Bradley, 2003 WI 14 (filed 6 March 2003)
Wis. Stat. section 808.10 provides that a petition for review of a
decision of the court of appeals shall be filed in the supreme court
within 30 days of the date of the decision of the court of appeals. In
State ex rel. Nichols v. Litscher, 2001 WI 119, the supreme
court concluded that the 30-day deadline for receipt of a petition for
review is tolled on the date that a pro se prisoner delivers a correctly
addressed petition to the proper prison authorities for mailing.

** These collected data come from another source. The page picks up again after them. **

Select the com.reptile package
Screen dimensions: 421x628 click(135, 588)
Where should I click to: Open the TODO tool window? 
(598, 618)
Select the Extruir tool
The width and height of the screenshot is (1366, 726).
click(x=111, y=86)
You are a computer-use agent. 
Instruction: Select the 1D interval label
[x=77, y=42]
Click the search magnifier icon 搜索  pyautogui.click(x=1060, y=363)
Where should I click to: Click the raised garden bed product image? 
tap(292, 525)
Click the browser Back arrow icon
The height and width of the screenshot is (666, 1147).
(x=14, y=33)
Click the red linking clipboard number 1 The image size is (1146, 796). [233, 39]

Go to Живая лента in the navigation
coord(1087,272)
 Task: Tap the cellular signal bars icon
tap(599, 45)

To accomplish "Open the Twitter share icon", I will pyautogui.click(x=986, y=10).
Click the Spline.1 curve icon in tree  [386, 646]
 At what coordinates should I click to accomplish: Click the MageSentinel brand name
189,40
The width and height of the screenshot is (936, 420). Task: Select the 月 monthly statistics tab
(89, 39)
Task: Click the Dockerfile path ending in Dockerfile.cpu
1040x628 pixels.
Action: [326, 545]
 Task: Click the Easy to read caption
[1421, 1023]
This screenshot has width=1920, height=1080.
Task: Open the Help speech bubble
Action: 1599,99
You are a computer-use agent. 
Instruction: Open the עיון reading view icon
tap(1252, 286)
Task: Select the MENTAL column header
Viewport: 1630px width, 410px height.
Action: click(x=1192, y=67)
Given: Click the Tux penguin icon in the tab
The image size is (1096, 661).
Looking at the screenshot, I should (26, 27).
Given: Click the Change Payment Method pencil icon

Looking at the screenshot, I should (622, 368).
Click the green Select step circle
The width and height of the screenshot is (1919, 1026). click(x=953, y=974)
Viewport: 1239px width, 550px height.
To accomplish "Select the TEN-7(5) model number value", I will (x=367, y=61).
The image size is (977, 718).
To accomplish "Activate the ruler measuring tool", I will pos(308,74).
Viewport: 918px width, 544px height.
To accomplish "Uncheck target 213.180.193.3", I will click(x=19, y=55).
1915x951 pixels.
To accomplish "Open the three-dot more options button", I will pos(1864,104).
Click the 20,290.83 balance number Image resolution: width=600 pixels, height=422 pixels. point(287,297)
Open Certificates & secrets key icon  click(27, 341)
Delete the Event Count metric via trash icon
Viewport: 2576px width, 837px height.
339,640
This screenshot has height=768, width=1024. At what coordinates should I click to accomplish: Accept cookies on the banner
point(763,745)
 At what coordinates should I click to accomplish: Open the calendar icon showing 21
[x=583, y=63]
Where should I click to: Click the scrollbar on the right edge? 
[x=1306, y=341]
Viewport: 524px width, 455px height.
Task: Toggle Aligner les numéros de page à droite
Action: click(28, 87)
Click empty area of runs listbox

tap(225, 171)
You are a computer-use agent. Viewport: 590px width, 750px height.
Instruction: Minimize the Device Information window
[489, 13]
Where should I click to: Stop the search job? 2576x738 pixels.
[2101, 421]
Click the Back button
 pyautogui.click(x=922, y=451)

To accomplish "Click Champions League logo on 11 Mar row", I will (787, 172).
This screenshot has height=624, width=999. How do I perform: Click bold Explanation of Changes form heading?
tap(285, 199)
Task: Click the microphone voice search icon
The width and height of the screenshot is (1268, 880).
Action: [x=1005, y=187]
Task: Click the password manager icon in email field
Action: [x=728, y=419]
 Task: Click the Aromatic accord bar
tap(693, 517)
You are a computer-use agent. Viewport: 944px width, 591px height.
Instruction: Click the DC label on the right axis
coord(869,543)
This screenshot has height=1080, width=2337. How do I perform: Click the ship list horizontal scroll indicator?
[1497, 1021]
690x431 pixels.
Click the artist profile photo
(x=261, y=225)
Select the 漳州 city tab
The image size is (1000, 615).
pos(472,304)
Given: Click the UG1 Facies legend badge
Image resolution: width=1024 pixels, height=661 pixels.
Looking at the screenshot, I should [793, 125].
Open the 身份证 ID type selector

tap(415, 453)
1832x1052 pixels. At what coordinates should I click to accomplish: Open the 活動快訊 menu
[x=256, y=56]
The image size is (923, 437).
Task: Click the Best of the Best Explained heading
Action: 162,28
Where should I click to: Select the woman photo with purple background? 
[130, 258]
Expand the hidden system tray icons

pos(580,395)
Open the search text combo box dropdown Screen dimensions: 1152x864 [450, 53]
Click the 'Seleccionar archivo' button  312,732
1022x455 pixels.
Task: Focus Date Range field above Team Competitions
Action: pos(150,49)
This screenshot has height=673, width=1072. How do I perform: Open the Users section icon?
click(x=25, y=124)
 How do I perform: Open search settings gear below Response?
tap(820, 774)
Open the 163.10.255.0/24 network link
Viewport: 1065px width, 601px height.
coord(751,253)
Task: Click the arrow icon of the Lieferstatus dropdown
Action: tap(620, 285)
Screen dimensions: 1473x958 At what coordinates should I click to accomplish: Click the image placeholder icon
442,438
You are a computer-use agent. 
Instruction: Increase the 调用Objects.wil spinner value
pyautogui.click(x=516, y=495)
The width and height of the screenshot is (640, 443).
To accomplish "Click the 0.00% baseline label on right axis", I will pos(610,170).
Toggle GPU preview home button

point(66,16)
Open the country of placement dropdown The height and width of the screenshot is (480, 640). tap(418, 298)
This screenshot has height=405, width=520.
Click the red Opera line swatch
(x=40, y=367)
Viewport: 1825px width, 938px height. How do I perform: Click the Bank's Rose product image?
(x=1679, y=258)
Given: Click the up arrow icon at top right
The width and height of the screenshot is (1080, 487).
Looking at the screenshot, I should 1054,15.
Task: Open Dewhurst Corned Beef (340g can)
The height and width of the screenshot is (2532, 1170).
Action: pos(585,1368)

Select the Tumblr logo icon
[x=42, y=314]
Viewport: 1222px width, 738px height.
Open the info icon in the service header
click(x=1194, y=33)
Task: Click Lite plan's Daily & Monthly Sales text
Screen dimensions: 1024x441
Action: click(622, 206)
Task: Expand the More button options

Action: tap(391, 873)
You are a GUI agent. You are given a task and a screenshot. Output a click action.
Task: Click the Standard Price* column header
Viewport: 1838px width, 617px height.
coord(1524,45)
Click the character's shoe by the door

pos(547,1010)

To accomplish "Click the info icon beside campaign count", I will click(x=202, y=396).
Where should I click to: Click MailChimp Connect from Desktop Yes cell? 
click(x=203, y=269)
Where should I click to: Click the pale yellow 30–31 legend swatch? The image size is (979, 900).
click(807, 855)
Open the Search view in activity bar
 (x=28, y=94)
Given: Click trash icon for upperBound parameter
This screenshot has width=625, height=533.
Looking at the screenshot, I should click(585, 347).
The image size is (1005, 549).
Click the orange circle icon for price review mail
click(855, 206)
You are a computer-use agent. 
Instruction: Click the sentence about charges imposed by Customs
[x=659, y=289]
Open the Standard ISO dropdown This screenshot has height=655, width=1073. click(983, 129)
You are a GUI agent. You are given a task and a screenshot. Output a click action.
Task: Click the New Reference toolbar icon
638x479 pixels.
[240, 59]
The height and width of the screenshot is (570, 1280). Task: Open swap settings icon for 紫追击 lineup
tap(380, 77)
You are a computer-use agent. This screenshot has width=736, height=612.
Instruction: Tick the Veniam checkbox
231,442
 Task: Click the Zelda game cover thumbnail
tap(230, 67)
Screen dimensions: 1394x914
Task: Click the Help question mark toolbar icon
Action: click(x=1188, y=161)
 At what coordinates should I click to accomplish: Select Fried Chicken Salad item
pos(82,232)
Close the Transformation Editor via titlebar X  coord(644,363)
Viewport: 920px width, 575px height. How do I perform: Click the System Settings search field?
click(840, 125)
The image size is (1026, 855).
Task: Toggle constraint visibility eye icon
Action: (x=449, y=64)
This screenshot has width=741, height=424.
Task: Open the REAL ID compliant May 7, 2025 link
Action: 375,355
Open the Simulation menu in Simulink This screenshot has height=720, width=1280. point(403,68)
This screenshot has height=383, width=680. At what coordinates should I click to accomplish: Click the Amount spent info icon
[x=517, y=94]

The question before the supreme court in this case was whether the
tolling rule adopted in Nichols should be applied
retroactively. In a majority decision authored by Justice Bradley, the
supreme court held that the tolling rule adopted in Nichols is
a civil procedural rule with limited retroactive application. "It
applies retroactively to cases on direct review or not yet final when
Nichols was decided and to pro se prisoners who had raised the
issue in habeas petitions that were still pending before this court"
(¶ 2).
The supreme court had denied a petition for review in this case
before it decided Nichols, and therefore the petitioner is not
entitled to relief under the tolling rule. However, the supreme court
determined that denying relief to the petitioner would be unjust,
because the court denied his habeas corpus petition while nearly
simultaneously granting Nichols' petition that raised virtually the same
claim.
Justice Sykes filed a dissenting opinion.
Top of page
Commercial Law
Banks - Forged Endorsements - Power of Attorney
Schmitz v. Firstar Bank
Milwaukee, 2003 WI 21 (filed 25 March 2003)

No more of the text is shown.